Reputation: 1375
I have a small Mesos cluster and I'm using Marathon to manage a set of long-running services with a variable number of instances each.
I'd like to be able to launch new nodes or terminate some of them as required by business needs. However, when terminating a node I realized there is a potential problem: when I shut down a Mesos slave, it happens that the number of instances of some services falls temporarily below the defined minimumHealthCapacity
. That can lead to some downtime if, for example, the machine to be stopped is running a service with only one instance.

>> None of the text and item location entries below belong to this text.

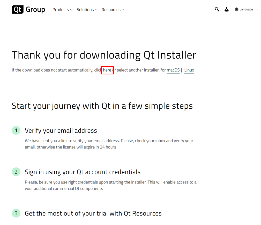Open the Language selector dropdown arrow
Image resolution: width=261 pixels, height=225 pixels.
(257, 10)
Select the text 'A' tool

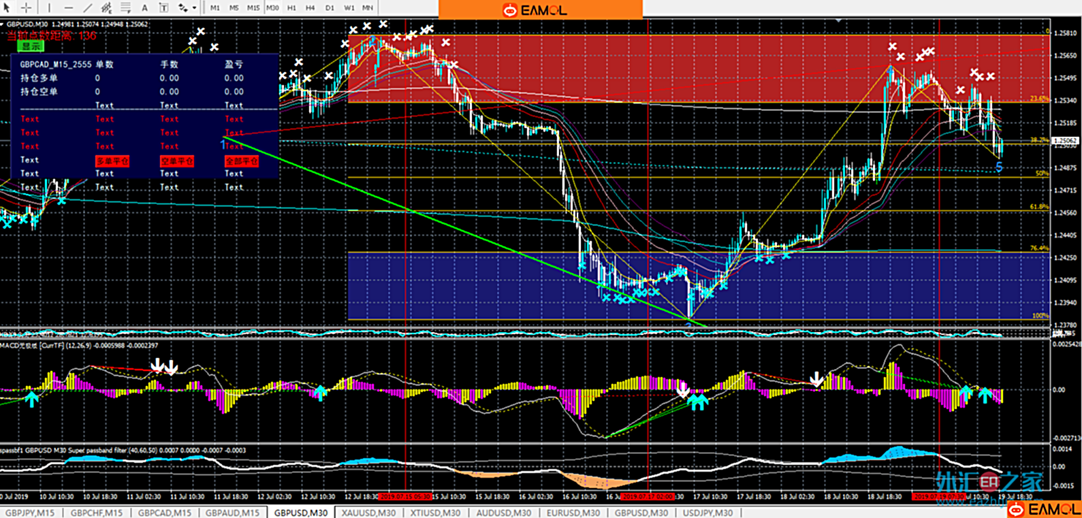144,7
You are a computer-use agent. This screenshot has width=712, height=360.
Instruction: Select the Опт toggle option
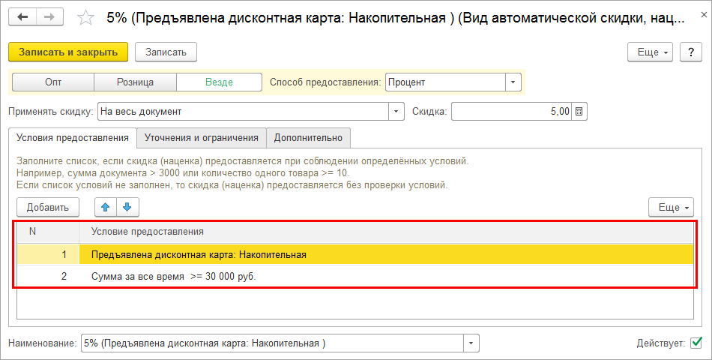(x=53, y=83)
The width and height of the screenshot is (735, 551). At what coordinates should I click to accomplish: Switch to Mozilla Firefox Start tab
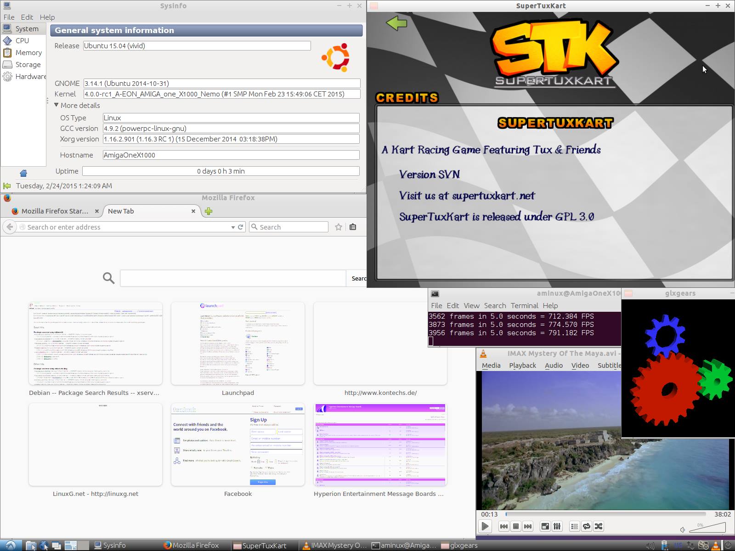click(x=54, y=211)
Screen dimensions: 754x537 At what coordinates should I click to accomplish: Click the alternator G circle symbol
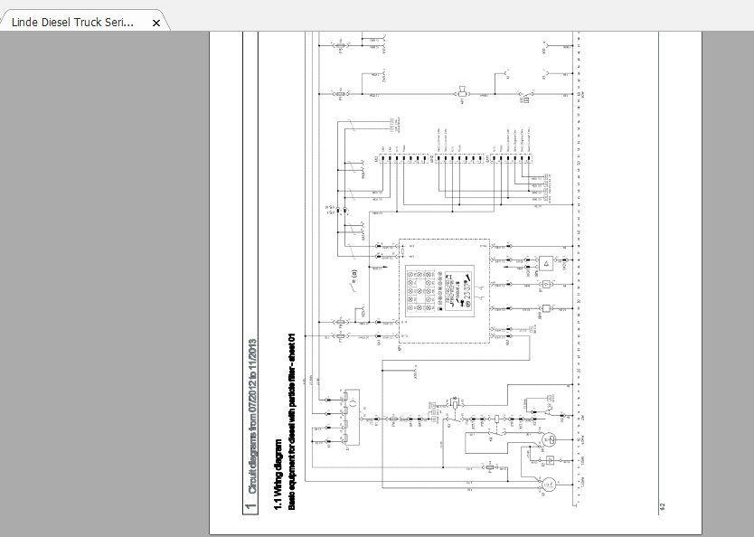point(549,485)
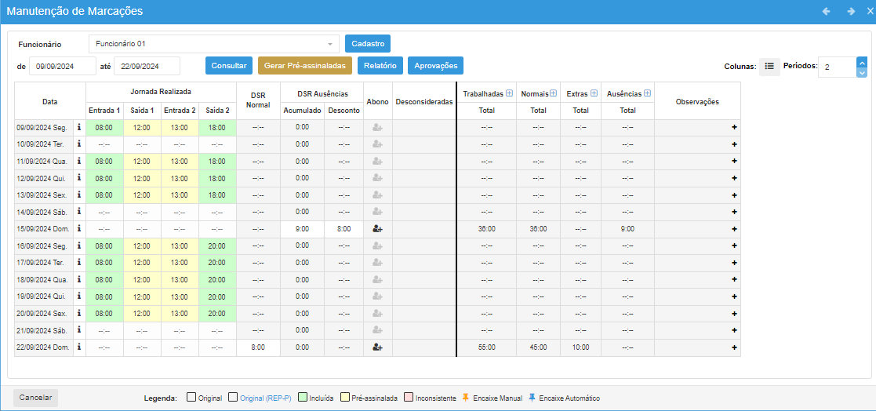Viewport: 876px width, 411px height.
Task: Click the Original legend checkbox
Action: [x=191, y=398]
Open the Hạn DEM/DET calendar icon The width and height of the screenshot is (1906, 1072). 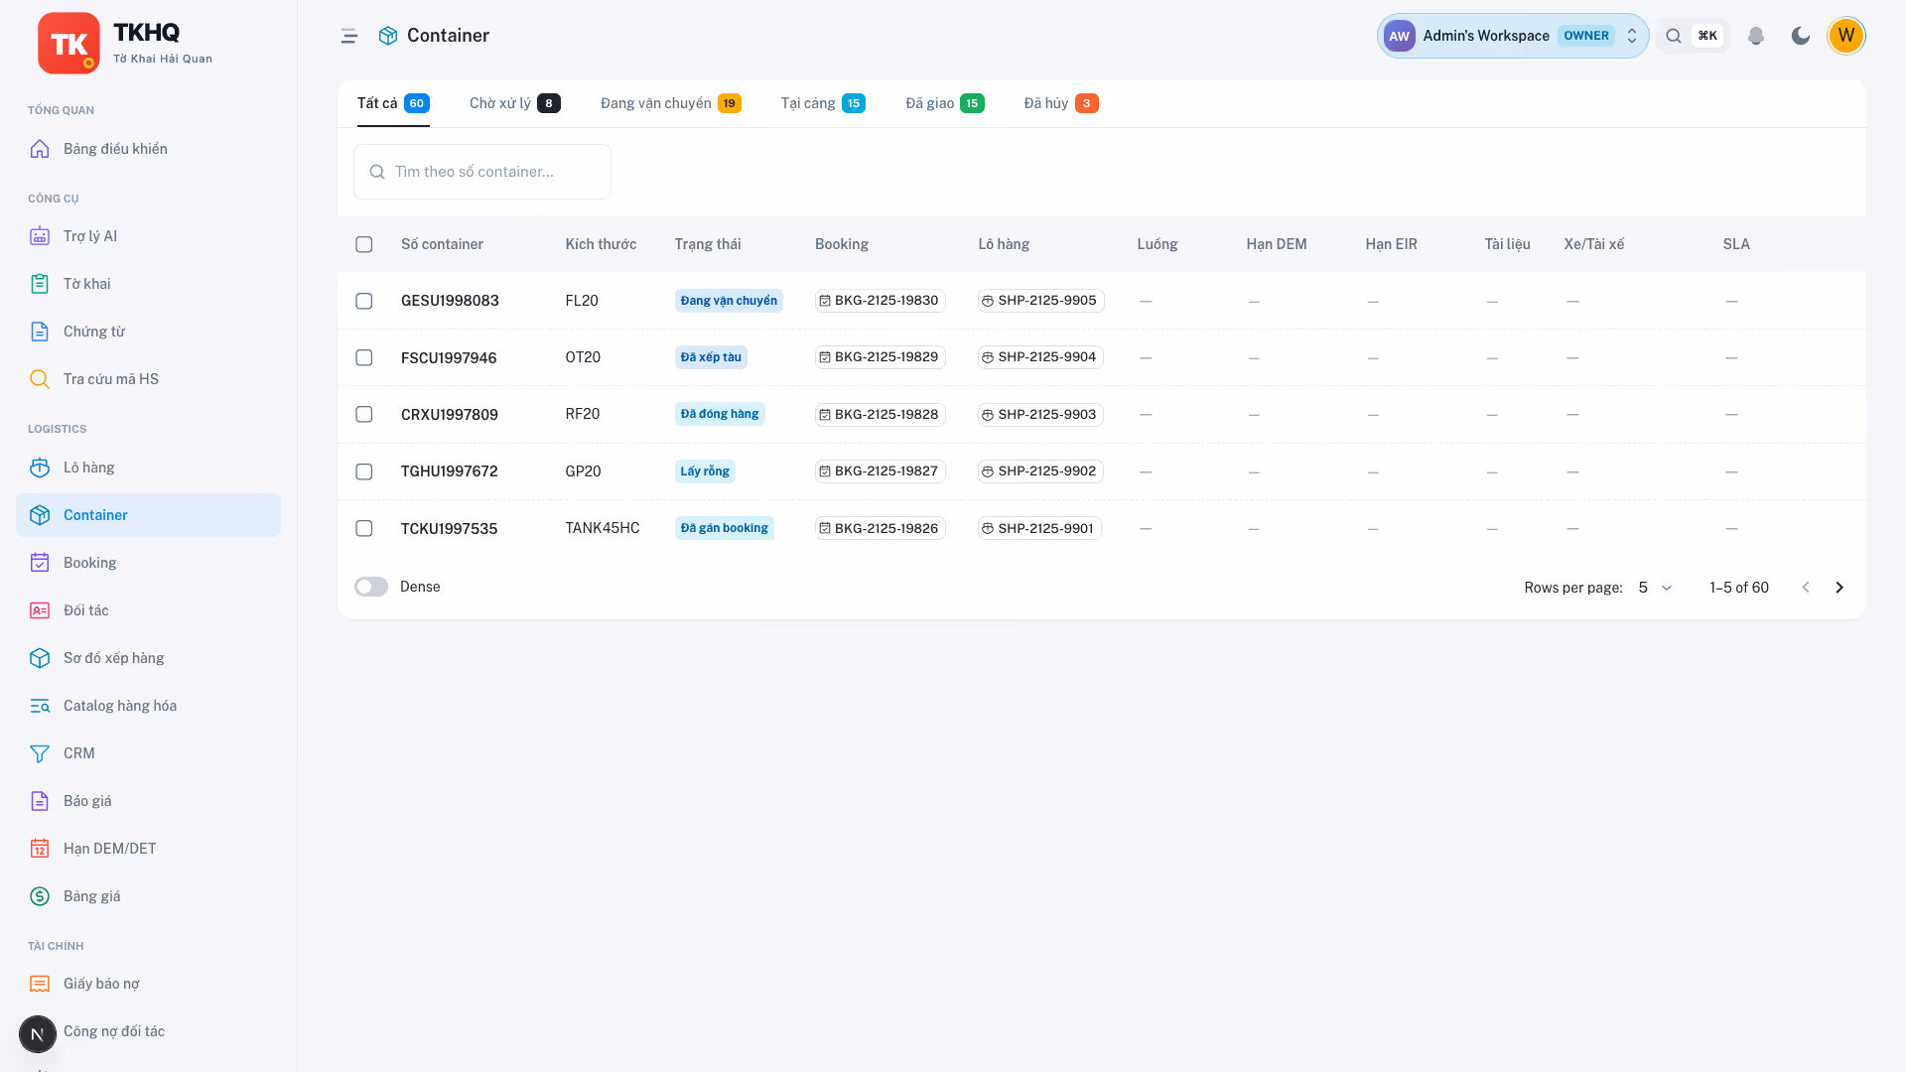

Consider the following simplified scenario: node 1 is running service A, node 2 is running service B and node 3 is running service C. The minimumHealthCapacity
for all services is 1. I want to terminate node 1 and leave only 2 and 3 running. I don't want any downtime on service A. An example of intended behavior would be to scale service A to 2 and then safely terminating node 1.
What can I do to make sure no service falls below the minimumHealthCapacity
?
Ideally, I would have a rolling-update inspired process for that - replacements are launched in separate machines, followed by the termination of the services in the machine to be shut down. I would like to have at least an automated process to do that, so that a scale down is a simple script away. I have no requirement for the amount of time it takes to do that, i.e. I can shut down the Mesos slave only after I'm sure the Marathon migration is finished and successful.
Upvotes: 8
Views: 1255
Reputation: 4322
The Mesos dev team is currently working on "Maintenance Primitives" so that an operator can indicate that a particular machine is scheduled to go down at a certain time (or ASAP), triggering messages to each framework notifying them of the intended unavailability window. A framework like Marathon could then decide to migrate its tasks away from that node so that it can be safely terminated without any service downtime.
See https://issues.apache.org/jira/browse/MESOS-1474 for more details/patches.
Upvotes: 1